Phase 3: Design/Evaluate Round 1
We decided that for our paper prototype, we would focus on redesigning the language and display of notifications. Being able to better the notification process so that it is necessary for communication but not enabling to users is important, and we studied the process of presenting minimalistic notifications on a phone lock-screen to determine the impact that language has on users. Ranging from just symbols and colors to full length messages, we wanted to cover all bases for phone lock-screen notifications.
We tested our paper prototype on University students aging between 19–21 years old since that age group responded the most in our original survey. With three different representative users, we were able to determine that the notification banners presented to the left of the phone (in the above image) was the best option to pursue later in a second round. The users tested explained that the banner describing the message was too specific of a notification, and that the banner that only included “notification” was too broad. The minimalism of the icon banners were more pleasing to the eye yet didn’t cause the users to want to click on it.
In figuring out these results, we decided to take the idea of the icons into account but still wanted to find a way to incorporate better language. We learned what draws the eyes of the user and took that into consideration to create a more neutral approach to notification language.
Phase 4: Design/Evaluate Round 2
We decided for our second round of paper prototypes to focus on rhetoric and the messages that pop up for lock-screen notifications. We wanted to make them clear but not enabling so that it doesn’t invoke any mindless scrolling and tapping in users. Using synonyms to the words “like,” we experimented with other language that is less exciting.
Once again, we tested our paper prototype on University students aging between 19–21 years old since that age group responded the most in our original survey. With the results of the three same representative users as the our first attempt at a prototype, we were able to determine that the banner in the center of the phone (in the above image of the prototype) was the most successful form of notification because it doesn’t include personal names and is the most neutral in describing the messages.

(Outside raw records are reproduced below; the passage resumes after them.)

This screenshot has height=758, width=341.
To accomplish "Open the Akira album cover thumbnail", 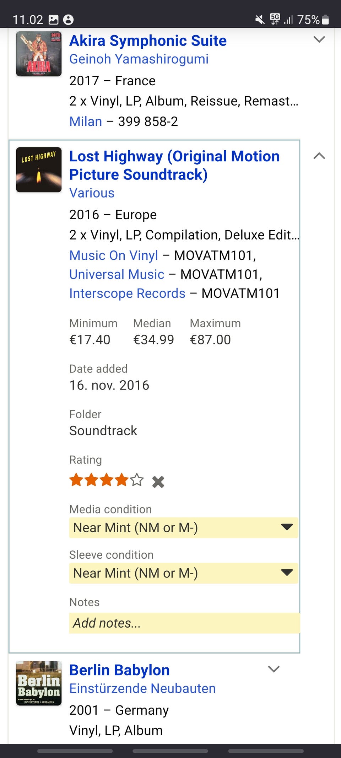I will [x=39, y=54].
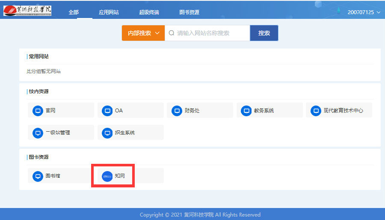Viewport: 385px width, 220px height.
Task: Click the 现代教育技术中心 monitor icon
Action: pos(316,111)
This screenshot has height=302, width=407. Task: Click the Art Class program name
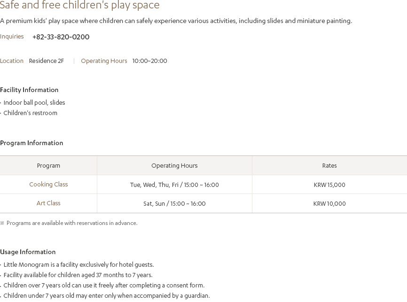coord(48,203)
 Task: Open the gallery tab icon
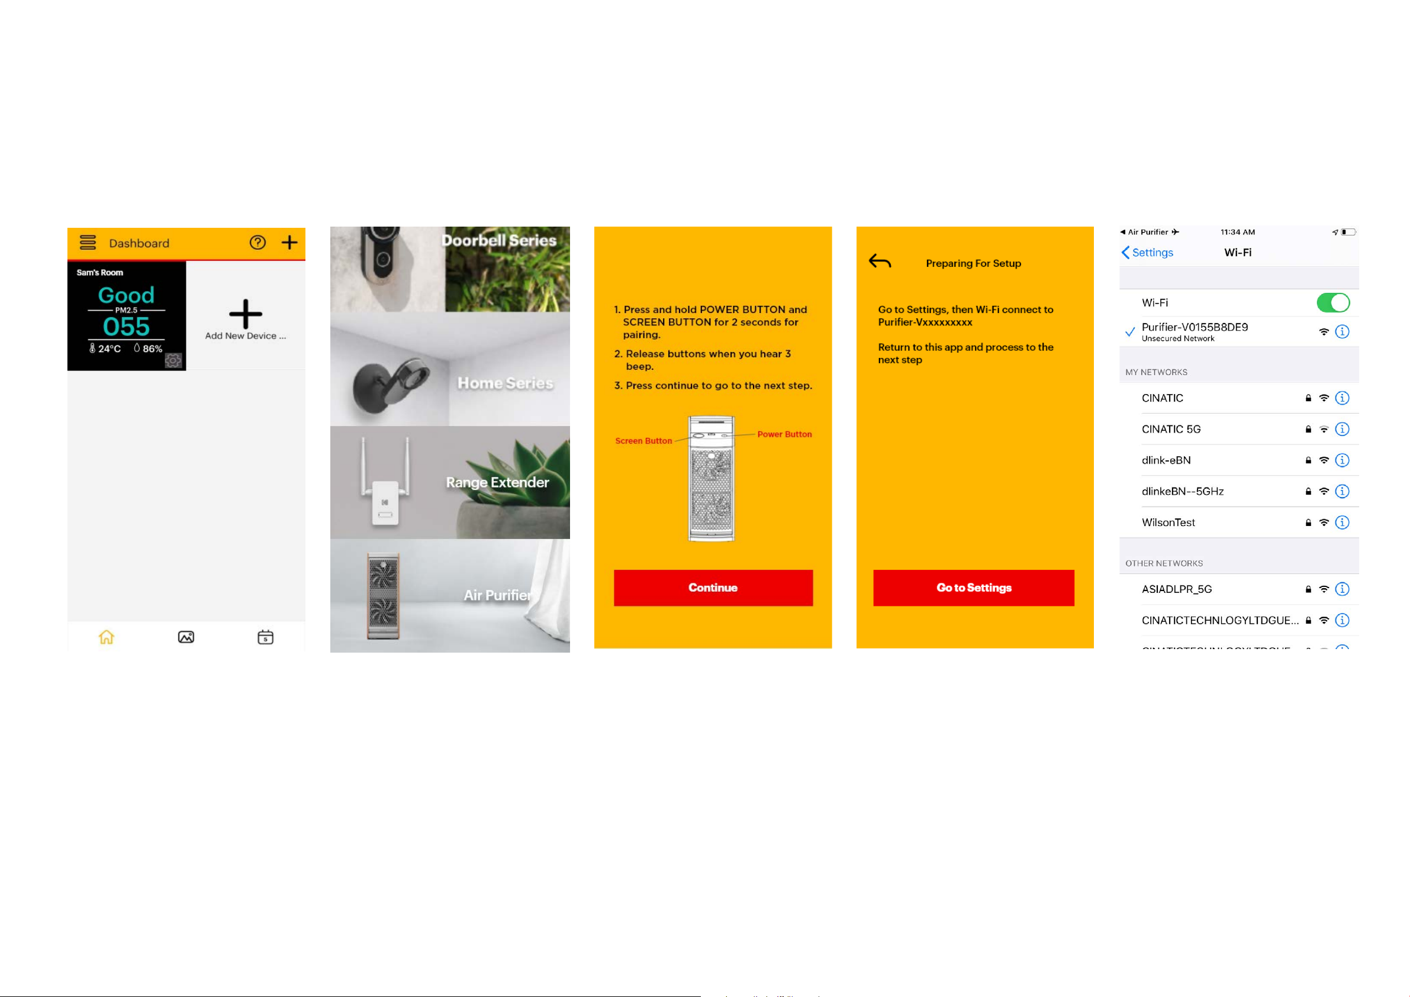186,637
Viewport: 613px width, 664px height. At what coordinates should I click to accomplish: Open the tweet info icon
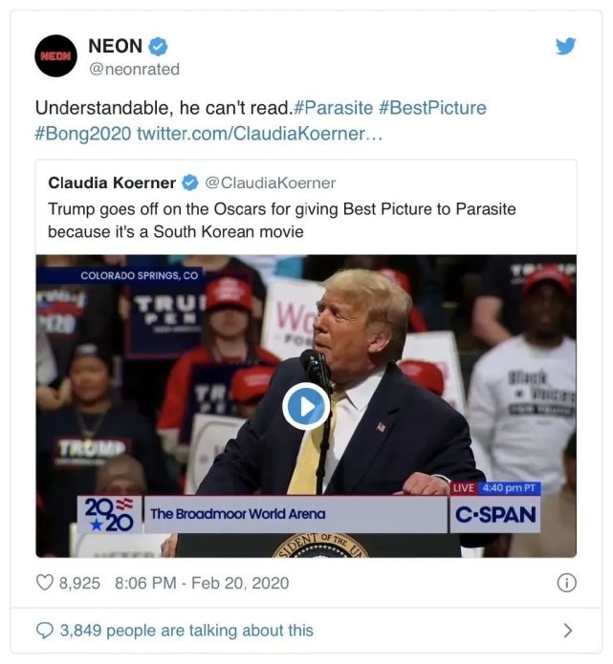(566, 583)
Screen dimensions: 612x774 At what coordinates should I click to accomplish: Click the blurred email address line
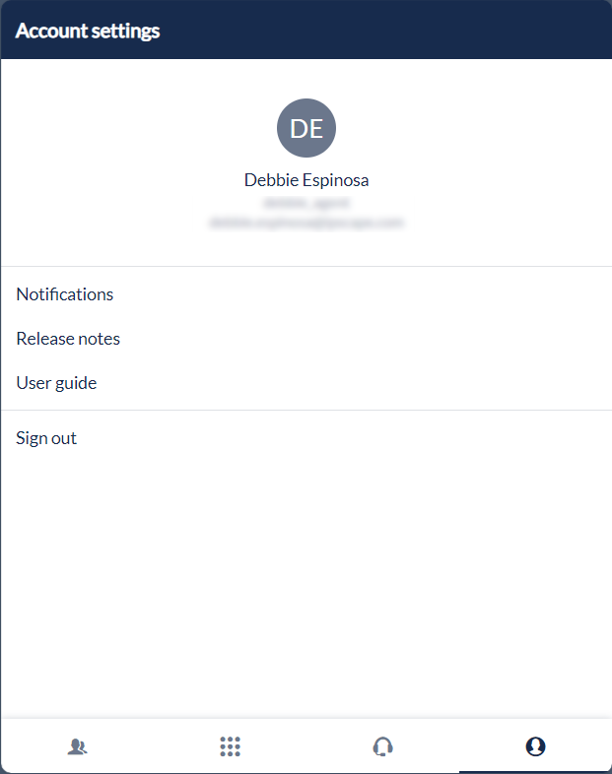(x=306, y=223)
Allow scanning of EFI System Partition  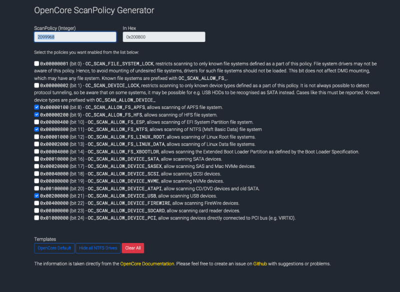36,122
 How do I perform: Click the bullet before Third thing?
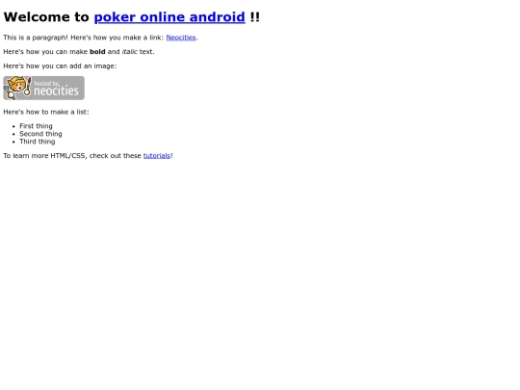click(13, 142)
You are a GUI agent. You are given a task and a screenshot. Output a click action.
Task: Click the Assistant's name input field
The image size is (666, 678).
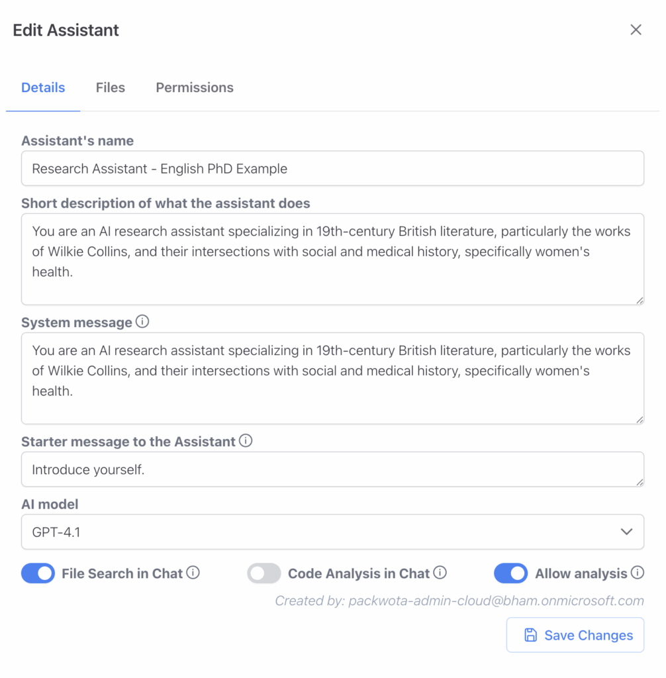(332, 169)
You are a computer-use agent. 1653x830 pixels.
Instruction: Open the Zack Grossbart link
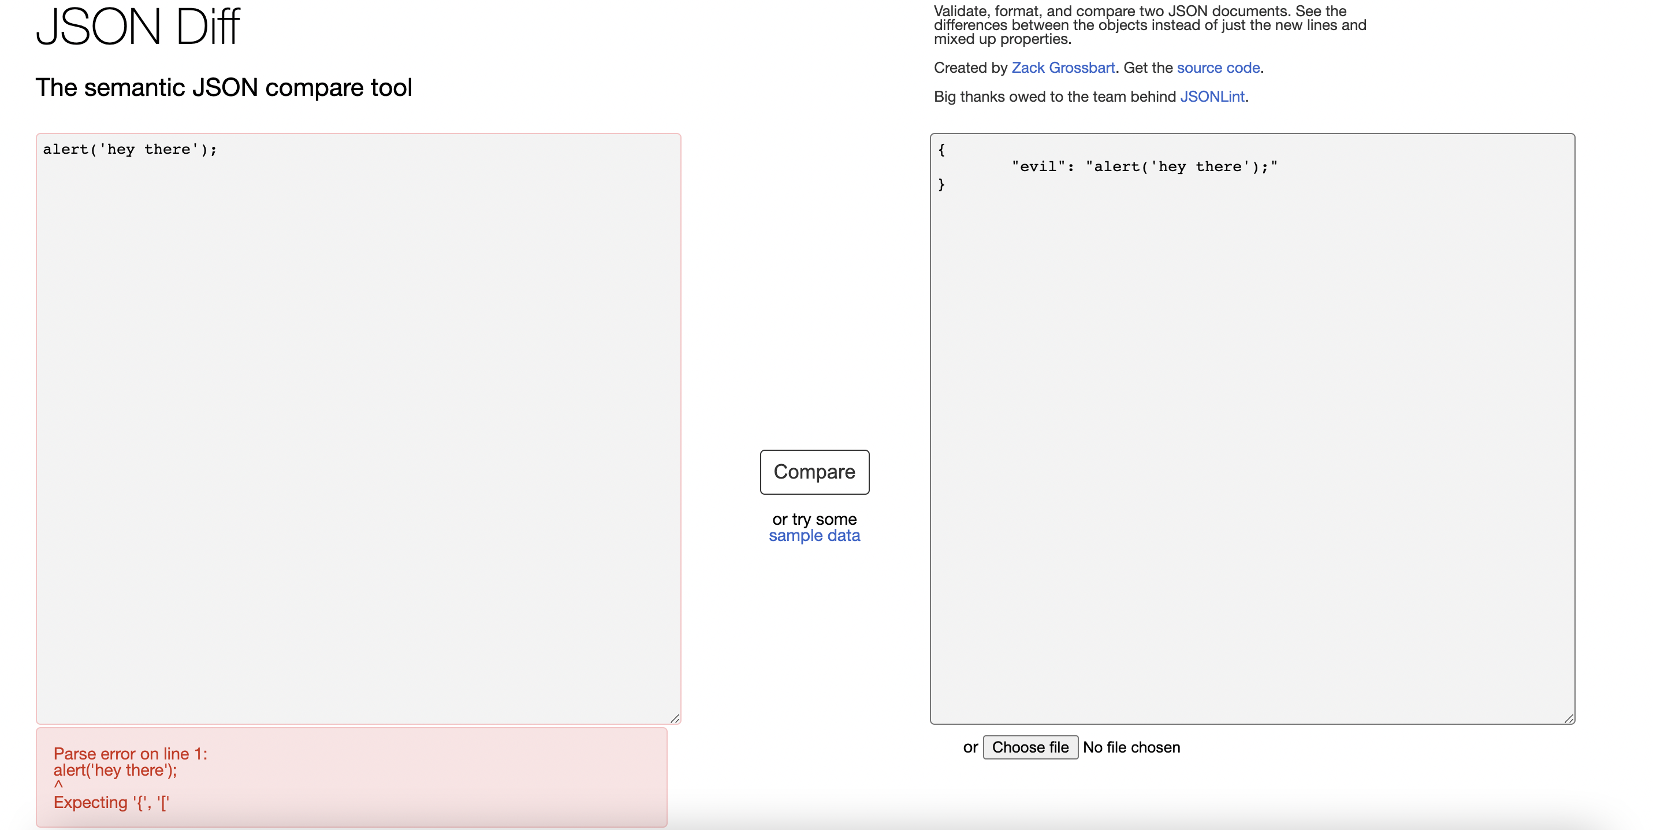[x=1062, y=67]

The results of this user testing round helped us learn how important recognition is in the ability for users to read messages. The colors of each notification are important in differentiating, but in our studies, we discovered that the colors do not have to be a large portion of the message display. We took this newfound knowledge into account and worked forward in minimizing the use of color, only using it when necessary.
Phase 5: Reflect
In our final piece, we decided to create a two-step process to notifications to really demonstrate hierarchy in each message’s importance to the user. The notifications appear as icons, and once they are tapped, the messages are described as the banners in the outside bubble. The icons would only appear if there is a notification for a certain app, so the screen wouldn’t be cluttered with unnecessary sights that would distract.
If our prototype were to be produced, it would be usable because it is only a small adjustment to a feature that is already present in mobile devices and it hold a clear design language for users. During this process, we were able to learn what triggers emotion when it comes to iconography and wording, pinpointing ways to create neutral phrasing and language to distance the users from constantly checking their device. If out group were to be graded, we would probably receive an 8 on a 1–10 scale. This would be due to the fact that this is a very specific problem that we looked into and not many radical options could have been created without redesigning the entire interface of the phone. For this small project, however, it is successful in that it is able to clearly demonstrate notifications without changing too much regarding the original design.